> Source records

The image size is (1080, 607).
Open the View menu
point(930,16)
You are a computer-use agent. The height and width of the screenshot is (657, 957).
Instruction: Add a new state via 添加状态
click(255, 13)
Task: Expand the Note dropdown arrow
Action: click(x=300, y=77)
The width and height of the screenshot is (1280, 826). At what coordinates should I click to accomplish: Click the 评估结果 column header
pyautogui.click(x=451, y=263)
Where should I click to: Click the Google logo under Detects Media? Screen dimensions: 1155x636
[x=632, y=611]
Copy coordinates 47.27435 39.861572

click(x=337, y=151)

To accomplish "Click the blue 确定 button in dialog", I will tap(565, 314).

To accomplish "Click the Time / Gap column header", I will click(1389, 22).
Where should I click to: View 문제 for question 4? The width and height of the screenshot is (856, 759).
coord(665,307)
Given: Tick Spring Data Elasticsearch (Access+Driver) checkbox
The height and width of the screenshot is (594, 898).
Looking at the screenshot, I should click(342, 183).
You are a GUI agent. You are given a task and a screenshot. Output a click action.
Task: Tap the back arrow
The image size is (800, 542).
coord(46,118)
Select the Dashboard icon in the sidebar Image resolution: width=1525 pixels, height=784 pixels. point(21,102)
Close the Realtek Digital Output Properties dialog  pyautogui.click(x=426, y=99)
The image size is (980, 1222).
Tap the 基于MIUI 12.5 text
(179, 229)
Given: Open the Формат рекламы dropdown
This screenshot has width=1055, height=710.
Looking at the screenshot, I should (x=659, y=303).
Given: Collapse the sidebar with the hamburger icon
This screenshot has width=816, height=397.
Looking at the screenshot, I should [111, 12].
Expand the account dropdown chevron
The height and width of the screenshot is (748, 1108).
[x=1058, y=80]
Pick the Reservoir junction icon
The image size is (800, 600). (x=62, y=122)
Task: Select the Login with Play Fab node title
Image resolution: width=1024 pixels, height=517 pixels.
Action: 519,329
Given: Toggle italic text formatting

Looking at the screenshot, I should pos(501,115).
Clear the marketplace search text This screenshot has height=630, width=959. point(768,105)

> Aim of the task
In the lines above, find each one with "sidebar" and list it.

> Exercise output
Select the Dashboard icon in the sidebar Image resolution: width=1525 pixels, height=784 pixels. point(21,102)
Given: Collapse the sidebar with the hamburger icon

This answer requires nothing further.